Choose Responsibility, the not-for-profit group College President Emeritus John M. McCardell and his team of researchers have founded, has developed a smart proposal that would begin to address the dangerous drinking climate young people face today.
The conception of the Legal Age 21 law, as McCardell's team points out, was a response to drunk driving. But evidence cannot be marshaled to confidently attribute the national decline in underage drunk driving fatalities to the drinking age law. The impact of seatbelt laws, vehicle design improvements, designated driver programs and other efforts have all arguably saved far more lives than drinking age legislation. Taking into account the law's negative effects on adolescent drinking - from hidden college binge drinking to a new spike in alcohol-automobile fatalities at age 21 - it may be that the minimum drinking age has just postponed fatalities, or even caused new ones.
And the big collegiate problem that inspired McCardell's research - campuses that want to teach students to responsibly consume alcohol but would be prosecuted if they supervised underage drinking - gets worse every year. Numerous incidents on Middlebury's own campus bear witness to the animosity between students and administrators forced to enforce Legal Age 21.
We strongly endorse Choose Responsibility's proposal for an underage alcohol licensing program, and hope a reasoned debate will ensue over the organization's research.
Drinking is a privilege that bears responsibility and it should be understood as such. But an educational alcohol license program would not only give young adults the opportunity to act like adults, it would teach them how to act like adults as well.
Ban the Wiki-wrangling
By design, entries in Wikipedia are subject to a constant evolution that can produce both great articles and glaring inaccuracies. But Wikipedia succeeds in creating a resource that offers discriminating readers solid introductions to an array of topics.
Over winter term, however, the History Department approved a resolution effectively banning the use of Wikipedia for essays and exams.

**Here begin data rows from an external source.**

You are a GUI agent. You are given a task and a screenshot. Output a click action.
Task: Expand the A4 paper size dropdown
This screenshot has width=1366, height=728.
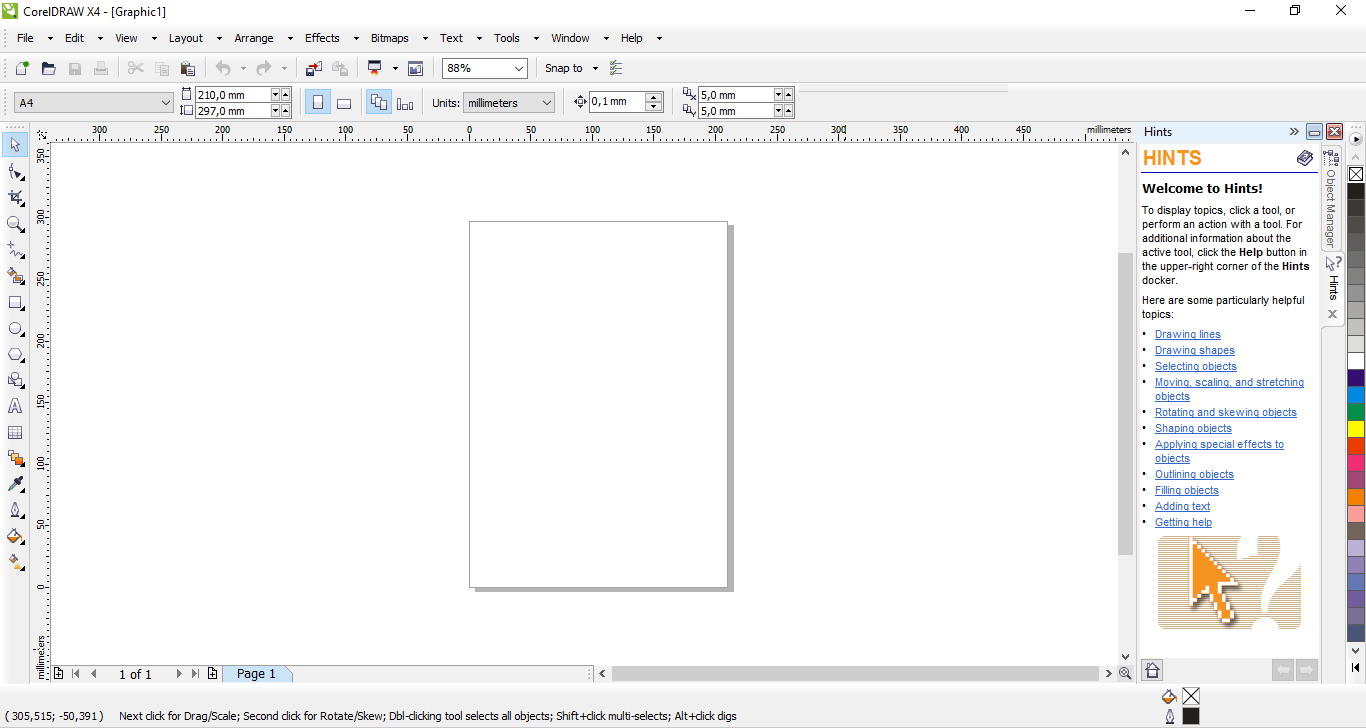click(165, 103)

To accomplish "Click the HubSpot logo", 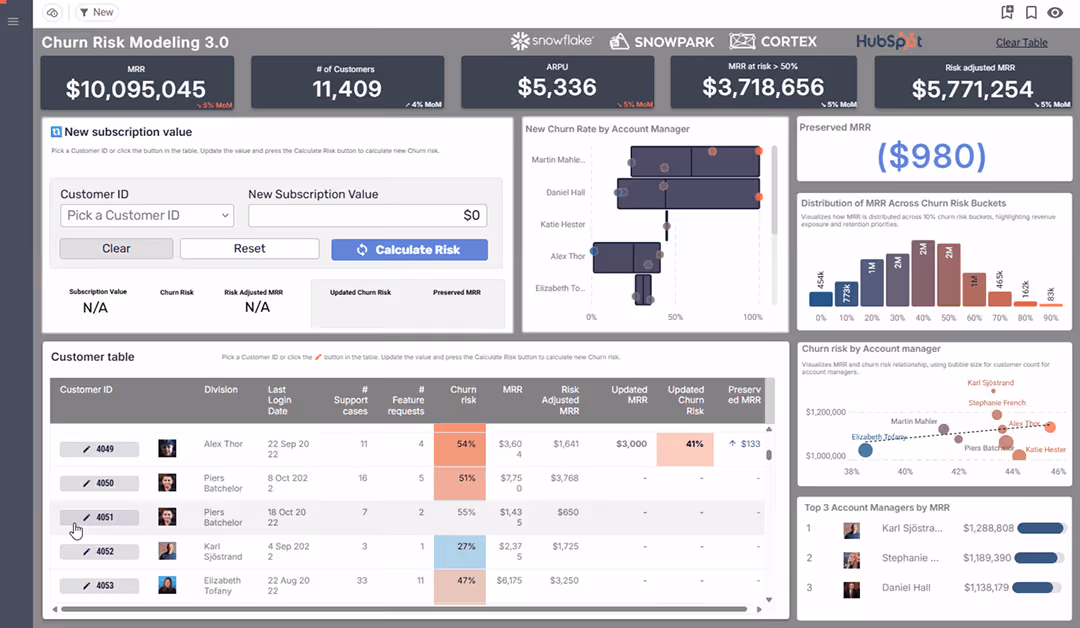I will (890, 42).
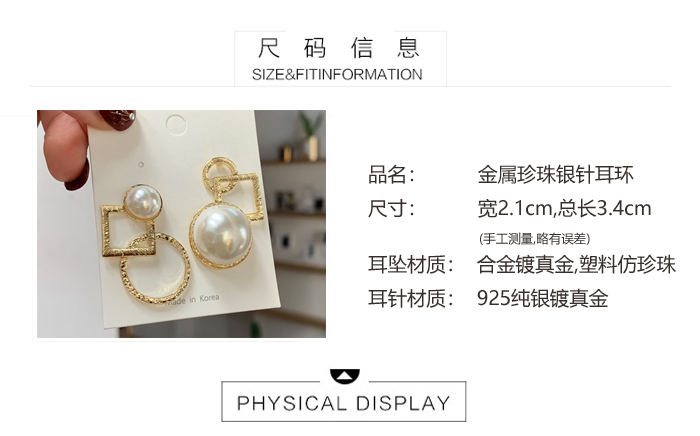Click the small pearl on left earring
Image resolution: width=700 pixels, height=436 pixels.
coord(143,202)
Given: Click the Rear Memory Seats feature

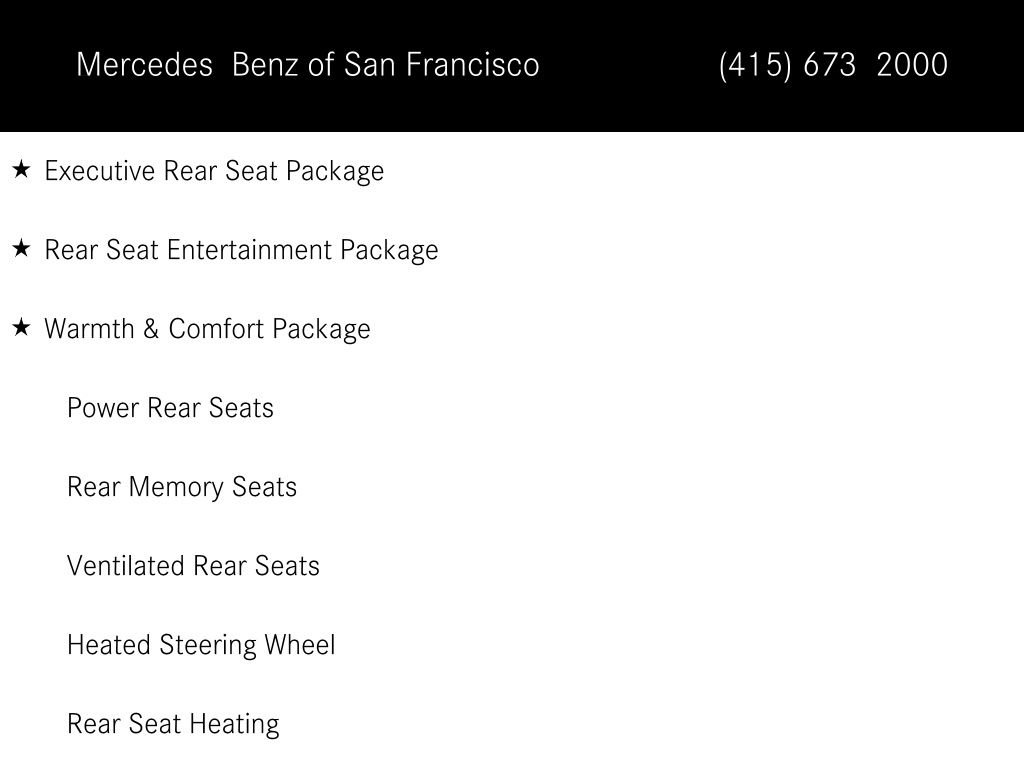Looking at the screenshot, I should click(182, 487).
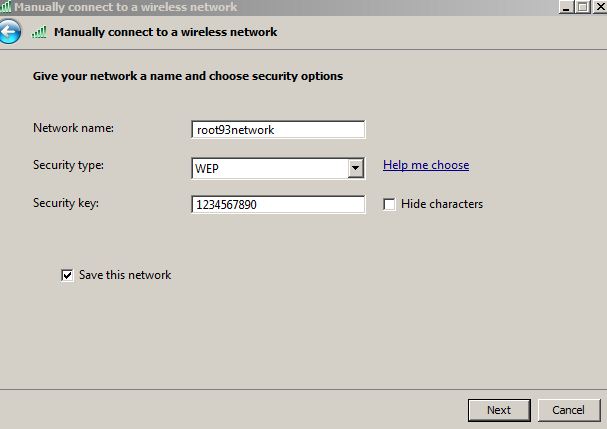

The History Department was correct that Wikipedia should not be a significant source for research papers, but students should not feel in any way discouraged to absorb opinions and information from a wide range of sources when doing research.
More worrisome is that, with their resolution and with professors' interviews appearing everywhere from the Chronicle of Higher Education to the Associated Press, Middlebury has become that school that had to tell its students not to cite an open encyclopedia. The Office of Public Affairs even decided to publicize the odd distinction with a summary of the coverage on the college's website.
Professors have every right to call students out for lazy research habits, or to demand that students consult peer-reviewed sources for a paper or exam. But the resolution from the History Department was a big, booming declaration to the world, where a subtle reminder to students would have been more appropriate.